------ Record excerpts
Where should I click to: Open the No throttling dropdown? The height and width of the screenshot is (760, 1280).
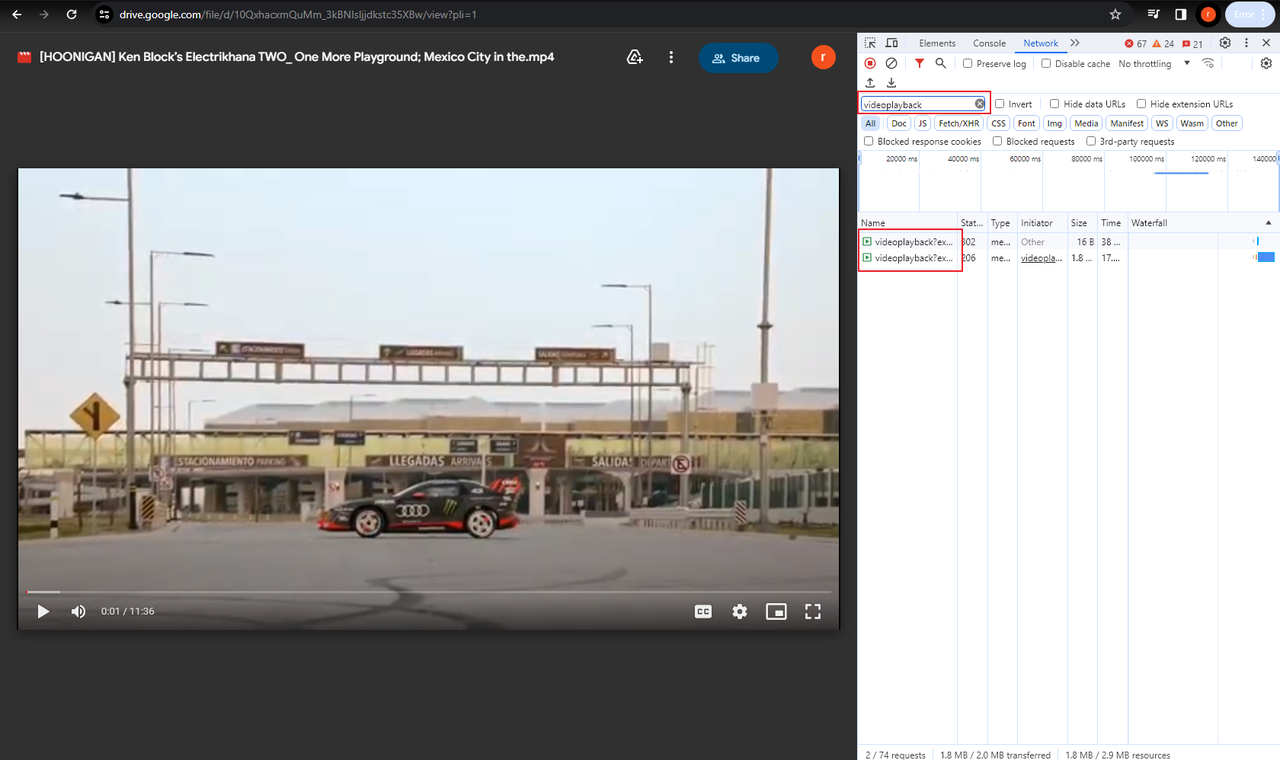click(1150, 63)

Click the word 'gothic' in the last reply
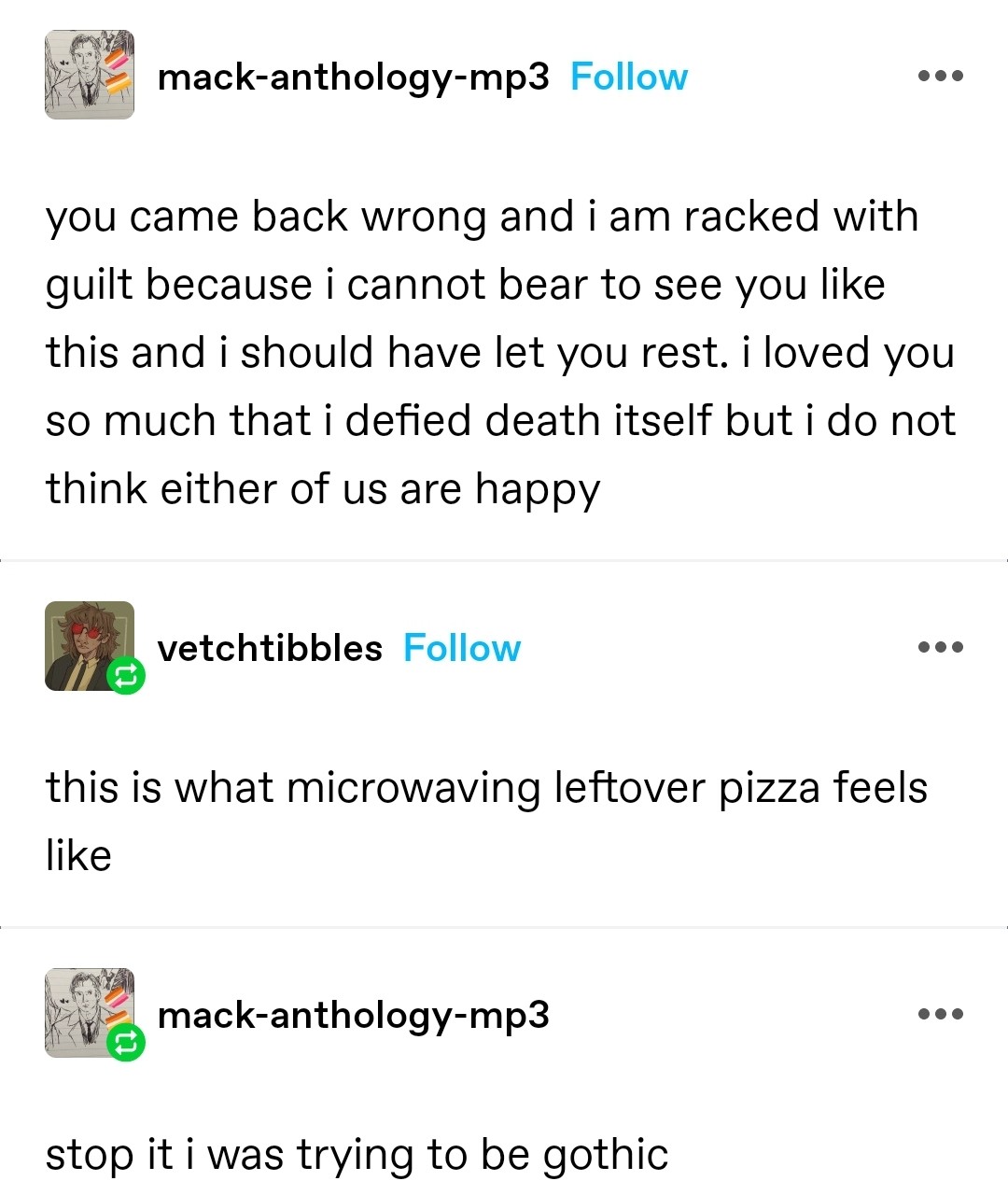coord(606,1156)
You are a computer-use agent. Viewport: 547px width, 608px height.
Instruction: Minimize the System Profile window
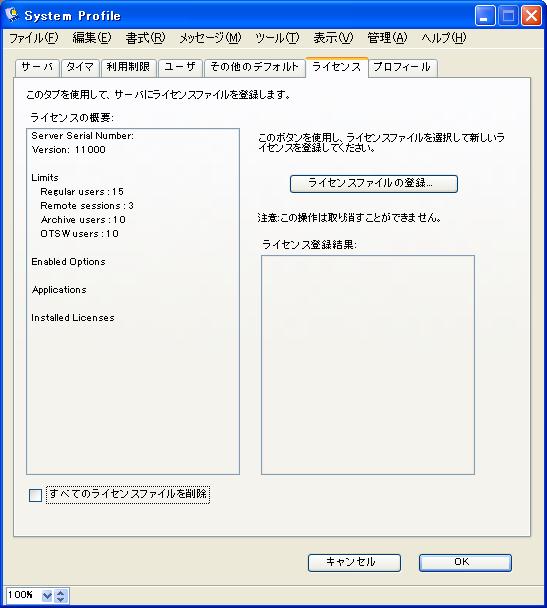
------------
## Problem to work on
Exclude the pictures, then retype every record exactly.

## Response to the exercise
Where should I click to: Open the No throttling dropdown? The height and width of the screenshot is (760, 1280).
click(1150, 63)

Click the word 'gothic' in the last reply
coord(606,1156)
You are a computer-use agent. Viewport: 547px width, 608px height.
Instruction: Minimize the System Profile window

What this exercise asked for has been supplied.